§ **INSTRUCTIONS TO FOLLOW**: Output all the data exactly as it appears below.

(Collected data entries)

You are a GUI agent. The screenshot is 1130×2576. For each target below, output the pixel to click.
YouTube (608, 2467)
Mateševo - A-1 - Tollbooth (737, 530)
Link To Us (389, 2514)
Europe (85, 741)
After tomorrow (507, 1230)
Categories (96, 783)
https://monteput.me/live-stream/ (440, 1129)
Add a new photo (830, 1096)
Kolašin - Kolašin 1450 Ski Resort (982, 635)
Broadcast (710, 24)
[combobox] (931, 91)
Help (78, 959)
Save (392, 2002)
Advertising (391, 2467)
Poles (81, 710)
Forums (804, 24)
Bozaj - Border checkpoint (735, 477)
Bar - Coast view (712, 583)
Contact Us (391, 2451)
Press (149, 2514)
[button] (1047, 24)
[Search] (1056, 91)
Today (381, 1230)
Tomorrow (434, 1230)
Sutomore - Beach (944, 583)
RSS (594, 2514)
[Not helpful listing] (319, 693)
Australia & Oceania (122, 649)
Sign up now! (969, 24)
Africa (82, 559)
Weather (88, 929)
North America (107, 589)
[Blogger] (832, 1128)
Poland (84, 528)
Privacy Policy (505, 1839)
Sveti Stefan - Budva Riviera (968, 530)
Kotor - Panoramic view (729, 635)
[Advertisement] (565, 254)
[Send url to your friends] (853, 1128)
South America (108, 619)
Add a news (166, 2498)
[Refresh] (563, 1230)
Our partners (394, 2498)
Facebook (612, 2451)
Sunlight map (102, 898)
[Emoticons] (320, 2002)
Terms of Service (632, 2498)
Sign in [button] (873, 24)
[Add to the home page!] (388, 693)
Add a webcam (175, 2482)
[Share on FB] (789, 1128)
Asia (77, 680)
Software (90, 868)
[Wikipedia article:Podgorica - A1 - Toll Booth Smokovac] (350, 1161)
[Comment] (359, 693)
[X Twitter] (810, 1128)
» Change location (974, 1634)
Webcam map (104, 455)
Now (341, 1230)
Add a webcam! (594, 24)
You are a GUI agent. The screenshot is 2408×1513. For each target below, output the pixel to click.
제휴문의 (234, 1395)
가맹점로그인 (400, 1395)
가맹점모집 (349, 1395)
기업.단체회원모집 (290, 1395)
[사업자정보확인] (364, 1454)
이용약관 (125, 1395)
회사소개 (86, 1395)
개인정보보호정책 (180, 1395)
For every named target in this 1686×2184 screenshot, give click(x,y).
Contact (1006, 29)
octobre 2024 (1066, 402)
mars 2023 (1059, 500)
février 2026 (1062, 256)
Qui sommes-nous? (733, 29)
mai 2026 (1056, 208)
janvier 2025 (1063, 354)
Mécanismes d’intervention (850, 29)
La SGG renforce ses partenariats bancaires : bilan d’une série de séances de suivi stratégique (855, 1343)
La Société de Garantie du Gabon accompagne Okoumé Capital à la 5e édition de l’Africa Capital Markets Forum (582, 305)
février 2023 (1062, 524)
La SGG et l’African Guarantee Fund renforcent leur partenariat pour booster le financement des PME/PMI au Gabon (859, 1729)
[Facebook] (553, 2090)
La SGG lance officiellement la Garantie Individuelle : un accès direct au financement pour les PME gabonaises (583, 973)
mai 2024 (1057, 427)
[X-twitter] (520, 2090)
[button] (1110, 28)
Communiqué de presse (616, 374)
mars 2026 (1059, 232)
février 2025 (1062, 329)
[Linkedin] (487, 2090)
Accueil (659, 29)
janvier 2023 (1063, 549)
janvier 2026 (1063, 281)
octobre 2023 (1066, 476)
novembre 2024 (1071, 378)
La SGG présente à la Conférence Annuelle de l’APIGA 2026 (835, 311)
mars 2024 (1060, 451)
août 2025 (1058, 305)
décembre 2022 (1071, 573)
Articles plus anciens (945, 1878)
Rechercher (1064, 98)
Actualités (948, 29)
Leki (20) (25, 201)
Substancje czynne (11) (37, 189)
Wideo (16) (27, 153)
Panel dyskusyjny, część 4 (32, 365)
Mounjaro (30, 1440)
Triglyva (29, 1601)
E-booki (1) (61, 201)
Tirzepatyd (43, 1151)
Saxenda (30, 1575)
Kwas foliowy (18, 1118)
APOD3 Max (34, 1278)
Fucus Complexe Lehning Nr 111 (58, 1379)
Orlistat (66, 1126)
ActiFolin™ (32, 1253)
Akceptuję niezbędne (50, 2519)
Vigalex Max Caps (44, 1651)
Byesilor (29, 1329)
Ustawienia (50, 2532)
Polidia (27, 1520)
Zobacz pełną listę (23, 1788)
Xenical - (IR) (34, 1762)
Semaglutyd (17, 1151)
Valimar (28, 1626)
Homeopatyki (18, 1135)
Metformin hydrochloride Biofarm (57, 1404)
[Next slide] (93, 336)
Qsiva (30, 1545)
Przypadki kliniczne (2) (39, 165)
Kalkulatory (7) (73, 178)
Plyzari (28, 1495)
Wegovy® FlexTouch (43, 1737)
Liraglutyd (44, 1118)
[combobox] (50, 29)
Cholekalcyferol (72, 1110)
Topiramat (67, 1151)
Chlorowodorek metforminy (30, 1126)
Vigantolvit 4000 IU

§ **ANSWER SECTION**:
You are a GUI agent. The screenshot is 1130×2576. For each target below, output the pixel to click.
YouTube (608, 2467)
Mateševo - A-1 - Tollbooth (737, 530)
Link To Us (389, 2514)
Europe (85, 741)
After tomorrow (507, 1230)
Categories (96, 783)
https://monteput.me/live-stream/ (440, 1129)
Add a new photo (830, 1096)
Kolašin - Kolašin 1450 Ski Resort (982, 635)
Broadcast (710, 24)
[combobox] (931, 91)
Help (78, 959)
Save (392, 2002)
Advertising (391, 2467)
Poles (81, 710)
Forums (804, 24)
Bozaj - Border checkpoint (735, 477)
Bar - Coast view (712, 583)
Contact Us (391, 2451)
Press (149, 2514)
[button] (1047, 24)
[Search] (1056, 91)
Today (381, 1230)
Tomorrow (434, 1230)
Sutomore - Beach (944, 583)
RSS (594, 2514)
[Not helpful listing] (319, 693)
Australia & Oceania (122, 649)
Sign up now! (969, 24)
Africa (82, 559)
Weather (88, 929)
North America (107, 589)
[Blogger] (832, 1128)
Poland (84, 528)
Privacy Policy (505, 1839)
Sveti Stefan - Budva Riviera (968, 530)
Kotor - Panoramic view (729, 635)
[Advertisement] (565, 254)
[Send url to your friends] (853, 1128)
South America (108, 619)
Add a news (166, 2498)
[Refresh] (563, 1230)
Our partners (394, 2498)
Facebook (612, 2451)
Sunlight map (102, 898)
[Emoticons] (320, 2002)
Terms of Service (632, 2498)
Sign in [button] (873, 24)
[Add to the home page!] (388, 693)
Add a webcam (175, 2482)
[Share on FB] (789, 1128)
Asia (77, 680)
Software (90, 868)
[Wikipedia article:Podgorica - A1 - Toll Booth Smokovac] (350, 1161)
[Comment] (359, 693)
[X Twitter] (810, 1128)
» Change location (974, 1634)
Webcam map (104, 455)
Now (341, 1230)
Add a webcam! (594, 24)
You are a GUI agent. The screenshot is 2408×1513. For each target below, output the pixel to click.
제휴문의 (234, 1395)
가맹점로그인 (400, 1395)
가맹점모집 (349, 1395)
기업.단체회원모집 (290, 1395)
[사업자정보확인] (364, 1454)
이용약관 (125, 1395)
회사소개 (86, 1395)
개인정보보호정책 (180, 1395)
For every named target in this 1686×2184 screenshot, give click(x,y).
Contact (1006, 29)
octobre 2024 (1066, 402)
mars 2023 (1059, 500)
février 2026 (1062, 256)
Qui sommes-nous? (733, 29)
mai 2026 (1056, 208)
janvier 2025 (1063, 354)
Mécanismes d’intervention (850, 29)
La SGG renforce ses partenariats bancaires : bilan d’une série de séances de suivi stratégique (855, 1343)
La Société de Garantie du Gabon accompagne Okoumé Capital à la 5e édition de l’Africa Capital Markets Forum (582, 305)
février 2023 (1062, 524)
La SGG et l’African Guarantee Fund renforcent leur partenariat pour booster le financement des PME/PMI au Gabon (859, 1729)
[Facebook] (553, 2090)
La SGG lance officiellement la Garantie Individuelle : un accès direct au financement pour les PME gabonaises (583, 973)
mai 2024 (1057, 427)
[X-twitter] (520, 2090)
[button] (1110, 28)
Communiqué de presse (616, 374)
mars 2026 (1059, 232)
février 2025 (1062, 329)
[Linkedin] (487, 2090)
Accueil (659, 29)
janvier 2023 (1063, 549)
janvier 2026 (1063, 281)
octobre 2023 (1066, 476)
novembre 2024 (1071, 378)
La SGG présente à la Conférence Annuelle de l’APIGA 2026 (835, 311)
mars 2024 (1060, 451)
août 2025 (1058, 305)
décembre 2022 (1071, 573)
Articles plus anciens (945, 1878)
Rechercher (1064, 98)
Actualités (948, 29)
Leki (20) (25, 201)
Substancje czynne (11) (37, 189)
Wideo (16) (27, 153)
Panel dyskusyjny, część 4 (32, 365)
Mounjaro (30, 1440)
Triglyva (29, 1601)
E-booki (1) (61, 201)
Tirzepatyd (43, 1151)
Saxenda (30, 1575)
Kwas foliowy (18, 1118)
APOD3 Max (34, 1278)
Fucus Complexe Lehning Nr 111 (58, 1379)
Orlistat (66, 1126)
ActiFolin™ (32, 1253)
Akceptuję niezbędne (50, 2519)
Vigalex Max Caps (44, 1651)
Byesilor (29, 1329)
Ustawienia (50, 2532)
Polidia (27, 1520)
Zobacz pełną listę (23, 1788)
Xenical - (IR) (34, 1762)
Semaglutyd (17, 1151)
Valimar (28, 1626)
Homeopatyki (18, 1135)
Metformin hydrochloride Biofarm (57, 1404)
[Next slide] (93, 336)
Qsiva (30, 1545)
Przypadki kliniczne (2) (39, 165)
Kalkulatory (7) (73, 178)
Plyzari (28, 1495)
Wegovy® FlexTouch (43, 1737)
Liraglutyd (44, 1118)
[combobox] (50, 29)
Cholekalcyferol (72, 1110)
Topiramat (67, 1151)
Chlorowodorek metforminy (30, 1126)
Vigantolvit 4000 IU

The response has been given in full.